Les usagers des TER et des Intercités, souvent moins équipés en climatisation que les TGV, sont les premiers touchés. En 2025, la SNCF avait enregistré une hausse de 23 % des incidents liés à la chaleur par rapport à 2020, une tendance qui devrait se poursuivre sans adaptation du matériel.

La climatisation, parent pauvre des trains régionaux

Le problème de la climatisation défaillante concerne surtout les trains circulant sur des lignes non électrifiées ou secondaires. D’après Libération, près de 40 % des TER en service en 2026 ne disposent pas de systèmes de refroidissement performants, faute d’investissements suffisants dans la modernisation du parc. Les voyageurs des régions les plus exposées, comme l’Occitanie ou la Provence-Alpes-Côte d’Azur, subissent ainsi des températures intérieures pouvant dépasser 40 °C en cas de canicule.

La SNCF a tenté de remédier à cette situation en installant des climatiseurs mobiles sur certains trains, mais ces solutions restent temporaires. « Nous manquons de moyens pour généraliser ces équipements », a indiqué un responsable du groupe, soulignant que « les budgets alloués à la rénovation sont insuffisants face à l’urgence climatique ».

Un plan d’urgence en cours de finalisation

Face à l’augmentation des épisodes caniculaires, la direction de la SNCF a présenté un plan d’action pour limiter les perturbations. Comme le rapporte Libération, ce plan prévoit notamment le renforcement des infrastructures (ballast, caténaires) et l’accélération du renouvellement des rames les plus anciennes. Une enveloppe de 1,2 milliard d’euros a été débloquée sur cinq ans pour ces travaux, mais son efficacité reste à prouver.

Parmi les mesures phares, on note l’introduction de nouveaux trains climatiques, déjà testés sur certaines lignes, et la mise en place de protocoles de circulation adaptés aux fortes chaleurs. « Nous travaillons aussi sur des outils de prévision plus précis pour anticiper les risques », a précisé un ingénieur de la SNCF. Reste à savoir si ces mesures suffiront à absorber la hausse des températures prévue d’ici 2030.

Et maintenant ?

La SNCF doit publier d’ici la fin de l’été un rapport détaillé sur l’avancement de ses investissements dans le matériel résistant à la chaleur.

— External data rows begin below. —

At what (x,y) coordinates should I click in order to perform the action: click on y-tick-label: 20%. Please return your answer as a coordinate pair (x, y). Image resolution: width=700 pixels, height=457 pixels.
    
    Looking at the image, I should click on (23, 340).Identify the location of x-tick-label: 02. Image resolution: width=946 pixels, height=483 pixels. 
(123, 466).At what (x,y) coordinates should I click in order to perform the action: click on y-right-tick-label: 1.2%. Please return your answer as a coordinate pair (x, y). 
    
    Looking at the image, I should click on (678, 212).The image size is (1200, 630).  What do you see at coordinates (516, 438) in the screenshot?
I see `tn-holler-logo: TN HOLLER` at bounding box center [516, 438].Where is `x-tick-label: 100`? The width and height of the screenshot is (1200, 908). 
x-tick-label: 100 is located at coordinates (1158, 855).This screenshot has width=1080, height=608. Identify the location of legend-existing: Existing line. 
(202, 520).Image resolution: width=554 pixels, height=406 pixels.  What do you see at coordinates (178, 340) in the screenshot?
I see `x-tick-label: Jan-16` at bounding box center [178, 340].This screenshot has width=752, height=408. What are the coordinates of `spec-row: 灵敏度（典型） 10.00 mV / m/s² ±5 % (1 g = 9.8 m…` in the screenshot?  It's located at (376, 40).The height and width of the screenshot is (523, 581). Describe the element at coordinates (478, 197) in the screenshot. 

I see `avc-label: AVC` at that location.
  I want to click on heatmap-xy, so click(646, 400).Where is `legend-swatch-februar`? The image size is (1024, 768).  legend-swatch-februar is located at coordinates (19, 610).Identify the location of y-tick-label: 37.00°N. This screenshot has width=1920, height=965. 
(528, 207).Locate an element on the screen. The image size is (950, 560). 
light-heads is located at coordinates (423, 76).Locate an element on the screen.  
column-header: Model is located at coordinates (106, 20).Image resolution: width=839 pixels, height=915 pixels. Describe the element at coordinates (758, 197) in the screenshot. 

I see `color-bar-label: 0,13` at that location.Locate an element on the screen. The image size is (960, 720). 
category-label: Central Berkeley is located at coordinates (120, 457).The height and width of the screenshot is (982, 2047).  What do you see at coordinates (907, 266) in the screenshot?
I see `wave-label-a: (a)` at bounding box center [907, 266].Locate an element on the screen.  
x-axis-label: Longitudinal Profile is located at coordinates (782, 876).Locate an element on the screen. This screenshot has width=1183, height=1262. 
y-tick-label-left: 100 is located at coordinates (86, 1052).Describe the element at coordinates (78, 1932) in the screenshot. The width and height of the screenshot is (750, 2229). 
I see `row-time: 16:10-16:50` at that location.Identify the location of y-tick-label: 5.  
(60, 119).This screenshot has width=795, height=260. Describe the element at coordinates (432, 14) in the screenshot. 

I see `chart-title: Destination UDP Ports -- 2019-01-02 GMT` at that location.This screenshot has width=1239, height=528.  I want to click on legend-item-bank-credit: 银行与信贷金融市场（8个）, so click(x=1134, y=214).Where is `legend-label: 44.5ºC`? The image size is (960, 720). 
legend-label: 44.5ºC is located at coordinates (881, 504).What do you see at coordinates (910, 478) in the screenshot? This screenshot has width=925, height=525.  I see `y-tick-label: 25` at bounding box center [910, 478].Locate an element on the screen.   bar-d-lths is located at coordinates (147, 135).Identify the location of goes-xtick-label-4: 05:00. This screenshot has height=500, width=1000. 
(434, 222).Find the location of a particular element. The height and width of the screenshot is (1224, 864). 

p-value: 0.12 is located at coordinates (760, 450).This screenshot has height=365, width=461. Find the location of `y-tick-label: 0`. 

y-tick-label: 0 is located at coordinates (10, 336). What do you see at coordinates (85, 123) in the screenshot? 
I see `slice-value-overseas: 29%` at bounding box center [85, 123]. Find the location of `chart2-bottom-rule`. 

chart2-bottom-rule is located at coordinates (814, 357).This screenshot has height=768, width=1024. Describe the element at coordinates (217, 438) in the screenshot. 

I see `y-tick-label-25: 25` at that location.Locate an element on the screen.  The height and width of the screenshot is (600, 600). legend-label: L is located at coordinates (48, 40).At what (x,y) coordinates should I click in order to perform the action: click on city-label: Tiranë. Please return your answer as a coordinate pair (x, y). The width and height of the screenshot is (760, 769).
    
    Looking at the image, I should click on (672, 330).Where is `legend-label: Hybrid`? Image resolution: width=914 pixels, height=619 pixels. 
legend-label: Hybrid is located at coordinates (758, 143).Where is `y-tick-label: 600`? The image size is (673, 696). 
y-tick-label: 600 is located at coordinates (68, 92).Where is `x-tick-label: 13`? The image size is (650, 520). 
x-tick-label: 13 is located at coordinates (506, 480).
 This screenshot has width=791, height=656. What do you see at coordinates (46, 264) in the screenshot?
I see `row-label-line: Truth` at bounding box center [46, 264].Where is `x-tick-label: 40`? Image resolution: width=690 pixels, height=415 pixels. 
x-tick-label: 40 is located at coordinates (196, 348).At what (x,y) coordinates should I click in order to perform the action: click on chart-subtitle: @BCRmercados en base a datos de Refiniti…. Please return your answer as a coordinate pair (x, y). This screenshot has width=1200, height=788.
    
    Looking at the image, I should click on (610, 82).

Une évaluation intermédiaire est prévue pour septembre 2026, avec des ajustements possibles du calendrier si les perturbations persistent. Parallèlement, Réseau Ferré de France (RFF), gestionnaire des infrastructures, étudie des solutions techniques pour protéger les voies des déformations liées aux canicules. Les associations de voyageurs, comme la FNAUT, réclament quant à elles un plan national de financement pérenne, arguant que « les reports de coûts sur les usagers ne sont plus acceptables ».

L’été 2026 s’annonce déjà comme un test pour la résilience du réseau. Si les adaptations techniques tardent, les voyageurs pourraient une fois de plus payer le prix fort : des trajets ralentis, des correspondances manquées et des conditions de transport indignes. Autant dire que la bataille du rail contre la chaleur ne fait que commencer.

Les TER et les Intercités sont les plus concernés, notamment sur les lignes secondaires où les investissements en matériel moderne sont insuffisants. Environ 40 % des rames TER en circulation en 2026 ne disposent pas de systèmes de climatisation performants, selon les données de la SNCF rapportées par Libération.